DATA FOR PROCESSING:

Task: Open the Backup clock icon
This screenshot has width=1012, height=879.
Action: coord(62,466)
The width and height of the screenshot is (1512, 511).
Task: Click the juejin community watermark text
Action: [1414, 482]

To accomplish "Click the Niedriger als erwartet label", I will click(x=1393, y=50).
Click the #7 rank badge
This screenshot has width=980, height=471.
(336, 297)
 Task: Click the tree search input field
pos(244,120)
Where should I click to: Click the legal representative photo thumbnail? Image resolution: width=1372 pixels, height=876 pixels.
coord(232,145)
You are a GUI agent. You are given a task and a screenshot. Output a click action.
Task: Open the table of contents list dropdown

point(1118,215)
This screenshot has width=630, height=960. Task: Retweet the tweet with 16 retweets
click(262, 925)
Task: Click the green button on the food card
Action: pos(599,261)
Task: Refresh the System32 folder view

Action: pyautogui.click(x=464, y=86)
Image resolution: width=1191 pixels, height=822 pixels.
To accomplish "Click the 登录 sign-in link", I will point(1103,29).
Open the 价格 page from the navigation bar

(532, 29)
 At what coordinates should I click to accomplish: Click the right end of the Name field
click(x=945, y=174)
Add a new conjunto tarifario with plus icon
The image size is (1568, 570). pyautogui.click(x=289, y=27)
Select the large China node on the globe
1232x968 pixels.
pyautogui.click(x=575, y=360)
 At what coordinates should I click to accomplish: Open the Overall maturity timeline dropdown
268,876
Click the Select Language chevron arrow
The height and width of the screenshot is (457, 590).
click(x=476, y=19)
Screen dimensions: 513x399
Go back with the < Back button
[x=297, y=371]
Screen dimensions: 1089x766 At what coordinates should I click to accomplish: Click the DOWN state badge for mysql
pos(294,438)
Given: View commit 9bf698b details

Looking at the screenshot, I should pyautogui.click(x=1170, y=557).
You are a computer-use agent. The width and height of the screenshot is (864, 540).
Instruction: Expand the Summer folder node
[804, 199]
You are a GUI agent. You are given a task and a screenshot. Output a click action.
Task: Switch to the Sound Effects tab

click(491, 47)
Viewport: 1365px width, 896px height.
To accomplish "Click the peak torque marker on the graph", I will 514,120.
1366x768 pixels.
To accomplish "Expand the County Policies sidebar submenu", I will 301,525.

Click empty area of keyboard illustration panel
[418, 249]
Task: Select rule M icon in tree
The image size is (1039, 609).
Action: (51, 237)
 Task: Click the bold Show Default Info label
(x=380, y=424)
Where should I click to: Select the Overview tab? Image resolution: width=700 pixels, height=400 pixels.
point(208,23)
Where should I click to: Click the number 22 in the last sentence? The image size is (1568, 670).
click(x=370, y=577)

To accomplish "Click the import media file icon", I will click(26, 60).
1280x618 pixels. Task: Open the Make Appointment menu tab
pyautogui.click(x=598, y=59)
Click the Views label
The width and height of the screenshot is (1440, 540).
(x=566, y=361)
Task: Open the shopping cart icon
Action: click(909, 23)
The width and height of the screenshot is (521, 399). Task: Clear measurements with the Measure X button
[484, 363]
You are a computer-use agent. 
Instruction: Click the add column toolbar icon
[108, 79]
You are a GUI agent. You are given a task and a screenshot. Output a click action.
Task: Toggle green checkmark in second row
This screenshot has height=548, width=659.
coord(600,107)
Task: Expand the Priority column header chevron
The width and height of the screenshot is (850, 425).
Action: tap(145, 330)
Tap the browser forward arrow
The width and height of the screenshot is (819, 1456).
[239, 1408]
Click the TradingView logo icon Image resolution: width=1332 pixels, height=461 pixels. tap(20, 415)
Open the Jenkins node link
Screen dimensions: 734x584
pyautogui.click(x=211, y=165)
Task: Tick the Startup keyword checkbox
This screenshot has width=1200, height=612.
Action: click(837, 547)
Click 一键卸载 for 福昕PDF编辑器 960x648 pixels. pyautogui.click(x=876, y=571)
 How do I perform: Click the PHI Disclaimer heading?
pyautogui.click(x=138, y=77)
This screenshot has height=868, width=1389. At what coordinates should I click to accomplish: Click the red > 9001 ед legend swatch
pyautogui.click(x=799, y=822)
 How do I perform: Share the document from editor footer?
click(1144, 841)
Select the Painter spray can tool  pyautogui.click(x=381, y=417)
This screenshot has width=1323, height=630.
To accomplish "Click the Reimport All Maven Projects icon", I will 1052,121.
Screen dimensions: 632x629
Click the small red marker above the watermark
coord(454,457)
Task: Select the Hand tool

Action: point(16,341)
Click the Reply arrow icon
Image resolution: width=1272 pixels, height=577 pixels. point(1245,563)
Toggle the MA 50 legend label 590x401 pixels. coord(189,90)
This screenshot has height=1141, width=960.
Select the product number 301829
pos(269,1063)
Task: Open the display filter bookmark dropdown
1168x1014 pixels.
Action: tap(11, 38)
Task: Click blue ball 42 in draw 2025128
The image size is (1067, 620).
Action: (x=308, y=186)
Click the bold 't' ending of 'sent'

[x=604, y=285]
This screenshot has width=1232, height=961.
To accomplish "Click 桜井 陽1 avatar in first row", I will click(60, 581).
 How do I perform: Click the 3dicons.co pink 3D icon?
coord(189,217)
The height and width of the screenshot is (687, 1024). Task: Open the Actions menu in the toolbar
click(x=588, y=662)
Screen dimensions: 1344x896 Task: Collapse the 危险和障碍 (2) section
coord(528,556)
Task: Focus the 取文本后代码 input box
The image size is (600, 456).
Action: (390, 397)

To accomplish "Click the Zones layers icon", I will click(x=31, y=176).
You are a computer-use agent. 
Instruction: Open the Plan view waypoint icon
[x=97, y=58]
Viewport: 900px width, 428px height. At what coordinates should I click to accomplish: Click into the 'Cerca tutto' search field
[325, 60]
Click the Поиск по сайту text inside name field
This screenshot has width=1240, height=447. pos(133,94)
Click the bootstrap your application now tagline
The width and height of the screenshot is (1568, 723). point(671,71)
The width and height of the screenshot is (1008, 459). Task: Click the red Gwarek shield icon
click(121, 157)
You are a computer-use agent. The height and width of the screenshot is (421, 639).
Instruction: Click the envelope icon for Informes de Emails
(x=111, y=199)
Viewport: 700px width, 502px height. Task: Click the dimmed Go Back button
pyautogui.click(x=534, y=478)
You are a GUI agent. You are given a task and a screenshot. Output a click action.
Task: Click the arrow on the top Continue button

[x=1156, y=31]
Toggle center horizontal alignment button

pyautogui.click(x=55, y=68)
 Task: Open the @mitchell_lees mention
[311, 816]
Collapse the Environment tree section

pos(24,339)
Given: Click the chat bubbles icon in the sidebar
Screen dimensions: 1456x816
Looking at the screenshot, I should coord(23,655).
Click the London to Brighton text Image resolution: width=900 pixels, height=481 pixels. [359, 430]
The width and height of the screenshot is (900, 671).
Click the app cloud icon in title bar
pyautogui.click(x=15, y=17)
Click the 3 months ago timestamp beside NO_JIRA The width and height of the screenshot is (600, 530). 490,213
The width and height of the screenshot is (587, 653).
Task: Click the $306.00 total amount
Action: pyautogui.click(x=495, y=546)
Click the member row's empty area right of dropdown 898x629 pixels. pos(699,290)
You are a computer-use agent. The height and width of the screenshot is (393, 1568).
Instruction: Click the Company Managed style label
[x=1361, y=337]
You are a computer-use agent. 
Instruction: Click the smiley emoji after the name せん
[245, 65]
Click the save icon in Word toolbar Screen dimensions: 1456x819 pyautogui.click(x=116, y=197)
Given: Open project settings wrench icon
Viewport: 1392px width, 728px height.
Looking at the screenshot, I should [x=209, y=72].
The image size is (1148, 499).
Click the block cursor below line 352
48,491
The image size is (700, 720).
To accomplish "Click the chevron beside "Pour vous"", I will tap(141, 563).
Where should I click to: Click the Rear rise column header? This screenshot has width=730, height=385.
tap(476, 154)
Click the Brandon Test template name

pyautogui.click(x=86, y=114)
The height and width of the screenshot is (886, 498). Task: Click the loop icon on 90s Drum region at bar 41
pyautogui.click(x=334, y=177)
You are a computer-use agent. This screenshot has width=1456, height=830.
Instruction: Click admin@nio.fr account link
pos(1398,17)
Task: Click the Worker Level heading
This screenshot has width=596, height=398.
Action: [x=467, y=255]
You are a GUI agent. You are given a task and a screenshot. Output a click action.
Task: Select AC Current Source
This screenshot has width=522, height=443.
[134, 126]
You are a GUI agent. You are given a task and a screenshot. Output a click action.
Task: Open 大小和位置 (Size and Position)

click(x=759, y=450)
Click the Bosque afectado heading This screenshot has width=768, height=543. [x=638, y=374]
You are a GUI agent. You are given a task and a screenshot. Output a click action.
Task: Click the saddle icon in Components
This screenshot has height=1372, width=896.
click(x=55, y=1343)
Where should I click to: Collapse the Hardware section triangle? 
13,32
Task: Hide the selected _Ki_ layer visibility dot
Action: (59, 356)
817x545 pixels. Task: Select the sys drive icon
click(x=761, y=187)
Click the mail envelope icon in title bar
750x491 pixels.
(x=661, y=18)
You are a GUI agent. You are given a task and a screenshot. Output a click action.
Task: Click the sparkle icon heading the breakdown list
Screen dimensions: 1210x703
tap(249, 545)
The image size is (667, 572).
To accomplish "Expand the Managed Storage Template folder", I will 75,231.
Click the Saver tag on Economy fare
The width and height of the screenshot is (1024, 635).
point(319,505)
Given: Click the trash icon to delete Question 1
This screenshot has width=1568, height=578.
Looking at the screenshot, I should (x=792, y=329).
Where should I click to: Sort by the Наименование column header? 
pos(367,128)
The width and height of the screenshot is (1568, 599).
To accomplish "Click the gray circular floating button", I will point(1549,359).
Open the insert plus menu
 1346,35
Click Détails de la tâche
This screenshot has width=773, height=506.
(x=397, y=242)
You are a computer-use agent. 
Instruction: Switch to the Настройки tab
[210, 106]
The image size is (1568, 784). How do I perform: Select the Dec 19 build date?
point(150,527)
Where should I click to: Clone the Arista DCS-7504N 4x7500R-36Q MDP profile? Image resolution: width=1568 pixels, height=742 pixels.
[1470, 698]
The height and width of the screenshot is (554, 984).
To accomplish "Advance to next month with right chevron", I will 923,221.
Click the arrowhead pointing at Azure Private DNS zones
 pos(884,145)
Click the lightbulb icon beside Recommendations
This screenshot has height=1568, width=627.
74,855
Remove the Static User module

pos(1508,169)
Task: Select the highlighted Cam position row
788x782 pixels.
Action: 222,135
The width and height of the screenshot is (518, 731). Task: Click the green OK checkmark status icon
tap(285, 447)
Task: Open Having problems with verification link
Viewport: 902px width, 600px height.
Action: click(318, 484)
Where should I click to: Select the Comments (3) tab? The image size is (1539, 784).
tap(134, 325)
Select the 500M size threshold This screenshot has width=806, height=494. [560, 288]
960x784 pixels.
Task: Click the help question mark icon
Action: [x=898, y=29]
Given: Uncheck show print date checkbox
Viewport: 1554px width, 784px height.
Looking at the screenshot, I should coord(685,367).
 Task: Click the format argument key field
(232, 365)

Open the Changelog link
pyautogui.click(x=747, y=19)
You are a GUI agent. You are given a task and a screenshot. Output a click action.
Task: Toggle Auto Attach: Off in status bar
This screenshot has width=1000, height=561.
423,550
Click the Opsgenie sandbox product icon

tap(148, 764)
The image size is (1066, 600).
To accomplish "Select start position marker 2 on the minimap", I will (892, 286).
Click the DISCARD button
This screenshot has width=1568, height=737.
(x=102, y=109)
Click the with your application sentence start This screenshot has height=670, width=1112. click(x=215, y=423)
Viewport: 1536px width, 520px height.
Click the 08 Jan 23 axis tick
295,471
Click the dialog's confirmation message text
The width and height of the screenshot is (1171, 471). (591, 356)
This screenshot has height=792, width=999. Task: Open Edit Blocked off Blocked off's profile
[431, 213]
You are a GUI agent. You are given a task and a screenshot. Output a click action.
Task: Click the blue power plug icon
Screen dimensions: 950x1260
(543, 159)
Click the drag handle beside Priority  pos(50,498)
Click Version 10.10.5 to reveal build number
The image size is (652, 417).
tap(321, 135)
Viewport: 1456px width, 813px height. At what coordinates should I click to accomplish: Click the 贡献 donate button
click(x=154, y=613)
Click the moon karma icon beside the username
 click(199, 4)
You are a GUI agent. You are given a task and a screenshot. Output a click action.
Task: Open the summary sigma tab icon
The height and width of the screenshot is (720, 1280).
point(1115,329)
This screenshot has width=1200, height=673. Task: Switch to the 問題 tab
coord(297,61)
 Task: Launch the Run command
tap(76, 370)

WHAT IS REQUIRED: Check every line of the data, and copy the ones that contain "blue".

WRITTEN ANSWER:
Task: Click blue ball 42 in draw 2025128
Task: Click the blue power plug icon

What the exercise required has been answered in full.